Print each of the following rows exactly as it appears, from the first row through the last.

[Target pointing data]
[Begin]

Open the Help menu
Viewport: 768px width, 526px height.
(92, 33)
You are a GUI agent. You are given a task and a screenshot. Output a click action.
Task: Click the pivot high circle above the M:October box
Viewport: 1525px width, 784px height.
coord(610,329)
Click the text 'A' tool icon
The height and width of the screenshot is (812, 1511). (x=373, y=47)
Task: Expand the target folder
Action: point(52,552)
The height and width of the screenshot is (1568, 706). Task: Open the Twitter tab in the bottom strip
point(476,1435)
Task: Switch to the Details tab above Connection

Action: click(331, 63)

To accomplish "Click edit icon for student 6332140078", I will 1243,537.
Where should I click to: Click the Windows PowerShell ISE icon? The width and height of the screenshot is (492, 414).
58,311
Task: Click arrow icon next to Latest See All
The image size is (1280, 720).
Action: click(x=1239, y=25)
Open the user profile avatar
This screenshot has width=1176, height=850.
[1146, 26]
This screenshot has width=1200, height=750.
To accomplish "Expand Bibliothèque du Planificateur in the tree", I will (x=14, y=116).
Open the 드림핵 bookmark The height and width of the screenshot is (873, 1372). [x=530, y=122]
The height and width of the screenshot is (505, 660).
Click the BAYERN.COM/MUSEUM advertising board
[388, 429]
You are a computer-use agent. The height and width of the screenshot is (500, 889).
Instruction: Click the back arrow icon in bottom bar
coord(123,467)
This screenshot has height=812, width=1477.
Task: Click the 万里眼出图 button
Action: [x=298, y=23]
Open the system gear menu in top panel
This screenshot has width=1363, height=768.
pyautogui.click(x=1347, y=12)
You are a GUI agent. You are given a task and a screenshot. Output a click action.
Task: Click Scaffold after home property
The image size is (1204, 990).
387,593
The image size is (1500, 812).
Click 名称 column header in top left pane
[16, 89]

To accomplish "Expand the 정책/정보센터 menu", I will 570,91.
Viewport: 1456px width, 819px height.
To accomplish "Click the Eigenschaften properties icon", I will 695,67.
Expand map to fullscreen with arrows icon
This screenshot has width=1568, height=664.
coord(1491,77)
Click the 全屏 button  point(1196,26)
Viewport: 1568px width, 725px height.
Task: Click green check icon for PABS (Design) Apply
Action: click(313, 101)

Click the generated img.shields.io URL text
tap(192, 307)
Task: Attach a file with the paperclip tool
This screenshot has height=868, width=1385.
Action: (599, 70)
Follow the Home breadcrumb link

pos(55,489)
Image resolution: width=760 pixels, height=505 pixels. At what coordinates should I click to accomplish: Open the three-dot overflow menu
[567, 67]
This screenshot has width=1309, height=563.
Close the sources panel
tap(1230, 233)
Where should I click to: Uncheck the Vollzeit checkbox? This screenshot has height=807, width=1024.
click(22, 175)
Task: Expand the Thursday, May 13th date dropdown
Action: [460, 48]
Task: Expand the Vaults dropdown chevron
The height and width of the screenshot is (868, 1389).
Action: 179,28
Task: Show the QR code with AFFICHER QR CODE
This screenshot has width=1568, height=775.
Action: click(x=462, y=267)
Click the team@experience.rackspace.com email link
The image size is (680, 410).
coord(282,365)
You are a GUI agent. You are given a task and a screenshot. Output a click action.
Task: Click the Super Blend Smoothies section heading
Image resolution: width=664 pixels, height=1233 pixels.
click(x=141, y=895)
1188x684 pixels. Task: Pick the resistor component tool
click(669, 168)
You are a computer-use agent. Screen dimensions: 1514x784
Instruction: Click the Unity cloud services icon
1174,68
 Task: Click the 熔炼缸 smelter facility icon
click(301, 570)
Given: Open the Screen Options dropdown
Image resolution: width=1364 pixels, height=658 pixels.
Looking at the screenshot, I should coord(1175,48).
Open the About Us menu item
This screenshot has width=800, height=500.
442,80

[End]

Expected output
Open the Help menu
Viewport: 768px width, 526px height.
(92, 33)
You are a GUI agent. You are given a task and a screenshot. Output a click action.
Task: Click the pivot high circle above the M:October box
Viewport: 1525px width, 784px height.
coord(610,329)
Click the text 'A' tool icon
The height and width of the screenshot is (812, 1511). (x=373, y=47)
Task: Expand the target folder
Action: point(52,552)
The height and width of the screenshot is (1568, 706). Task: Open the Twitter tab in the bottom strip
point(476,1435)
Task: Switch to the Details tab above Connection

Action: click(331, 63)

To accomplish "Click edit icon for student 6332140078", I will 1243,537.
Where should I click to: Click the Windows PowerShell ISE icon? The width and height of the screenshot is (492, 414).
58,311
Task: Click arrow icon next to Latest See All
The image size is (1280, 720).
Action: click(x=1239, y=25)
Open the user profile avatar
This screenshot has width=1176, height=850.
[1146, 26]
This screenshot has width=1200, height=750.
To accomplish "Expand Bibliothèque du Planificateur in the tree", I will (x=14, y=116).
Open the 드림핵 bookmark The height and width of the screenshot is (873, 1372). [x=530, y=122]
The height and width of the screenshot is (505, 660).
Click the BAYERN.COM/MUSEUM advertising board
[388, 429]
You are a computer-use agent. The height and width of the screenshot is (500, 889).
Instruction: Click the back arrow icon in bottom bar
coord(123,467)
This screenshot has height=812, width=1477.
Task: Click the 万里眼出图 button
Action: [x=298, y=23]
Open the system gear menu in top panel
This screenshot has width=1363, height=768.
pyautogui.click(x=1347, y=12)
You are a GUI agent. You are given a task and a screenshot. Output a click action.
Task: Click Scaffold after home property
The image size is (1204, 990).
387,593
The image size is (1500, 812).
Click 名称 column header in top left pane
[16, 89]

To accomplish "Expand the 정책/정보센터 menu", I will 570,91.
Viewport: 1456px width, 819px height.
To accomplish "Click the Eigenschaften properties icon", I will 695,67.
Expand map to fullscreen with arrows icon
This screenshot has width=1568, height=664.
coord(1491,77)
Click the 全屏 button  point(1196,26)
Viewport: 1568px width, 725px height.
Task: Click green check icon for PABS (Design) Apply
Action: click(313, 101)

Click the generated img.shields.io URL text
tap(192, 307)
Task: Attach a file with the paperclip tool
This screenshot has height=868, width=1385.
Action: (599, 70)
Follow the Home breadcrumb link

pos(55,489)
Image resolution: width=760 pixels, height=505 pixels. At what coordinates should I click to accomplish: Open the three-dot overflow menu
[567, 67]
This screenshot has width=1309, height=563.
Close the sources panel
tap(1230, 233)
Where should I click to: Uncheck the Vollzeit checkbox? This screenshot has height=807, width=1024.
click(22, 175)
Task: Expand the Thursday, May 13th date dropdown
Action: [460, 48]
Task: Expand the Vaults dropdown chevron
The height and width of the screenshot is (868, 1389).
Action: 179,28
Task: Show the QR code with AFFICHER QR CODE
This screenshot has width=1568, height=775.
Action: click(x=462, y=267)
Click the team@experience.rackspace.com email link
The image size is (680, 410).
coord(282,365)
You are a GUI agent. You are given a task and a screenshot. Output a click action.
Task: Click the Super Blend Smoothies section heading
Image resolution: width=664 pixels, height=1233 pixels.
click(x=141, y=895)
1188x684 pixels. Task: Pick the resistor component tool
click(669, 168)
You are a computer-use agent. Screen dimensions: 1514x784
Instruction: Click the Unity cloud services icon
1174,68
 Task: Click the 熔炼缸 smelter facility icon
click(301, 570)
Given: Open the Screen Options dropdown
Image resolution: width=1364 pixels, height=658 pixels.
Looking at the screenshot, I should coord(1175,48).
Open the About Us menu item
This screenshot has width=800, height=500.
442,80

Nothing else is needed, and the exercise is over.